Commercial operations
- Built by: Sociedad del Ferrocarril de Madrid a Aranjuez
- Original gauge: Iberian gauge

Preserved operations
- Operated by: Fundación de los Ferrocarriles Españoles [es]
- Length: 49 kilometres (30 mi)

Commercial history
- Opened: 9 February 1851
- Preserved: 27 May 1984

Website
- website

= Strawberry train =

El Tren de la Fresa or the Strawberry Train is an heritage train service operated on the railway that was inaugurated on 9 February 1851 between Madrid and Aranjuez as the second railway line in mainland Spain. The original purpose of the 49 km railway was to connect Spain's capital with the Royal Palace of Aranjuez. It was called the "Tren de la Fresa", the "Strawberry Train," as it originally went past vast fields of strawberries en route. Fresa con Nata (Strawberries with whipped cream) is a speciality produce of the town.
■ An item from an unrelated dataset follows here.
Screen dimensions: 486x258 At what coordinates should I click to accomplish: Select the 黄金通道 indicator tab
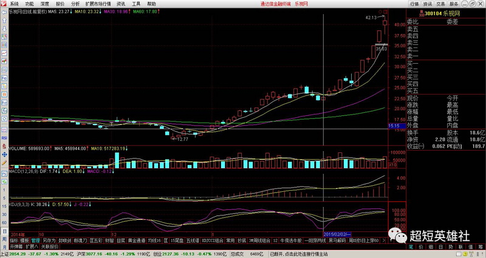(x=135, y=240)
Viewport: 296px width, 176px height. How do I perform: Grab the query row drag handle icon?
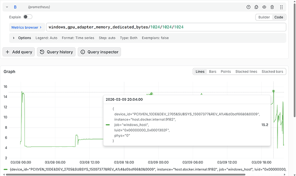point(281,7)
In the early 1980s, the Fundación de los Ferrocarriles Españoles and Renfe recovered the route with a special service for tourists with heritage rolling stock starting on 27 May 1984. The excursions run from Spring (late April or early May) to late June or early July and then again from mid-September to mid-October. The train departs from the Railway Museum housed in the old Las Delicias station, arriving fifty minutes later in Aranjuez. The return journey departs from Aranjuez at 18:25, arriving in Madrid at 19:15.

The train is usually pulled by a steam locomotive and includes 6 wooden coaches of nineteenth century vintage but for the 2013 season Renfe has declared that a conventional electric or diesel locomotive will be used to pull vintage carriages.

The ticket includes a guided visit to the historic part of Aranjuez, the Royal palace and its gardens. Passengers also receive en route a plate of the famous local strawberries from hostesses dressed in nineteenth century period costumes.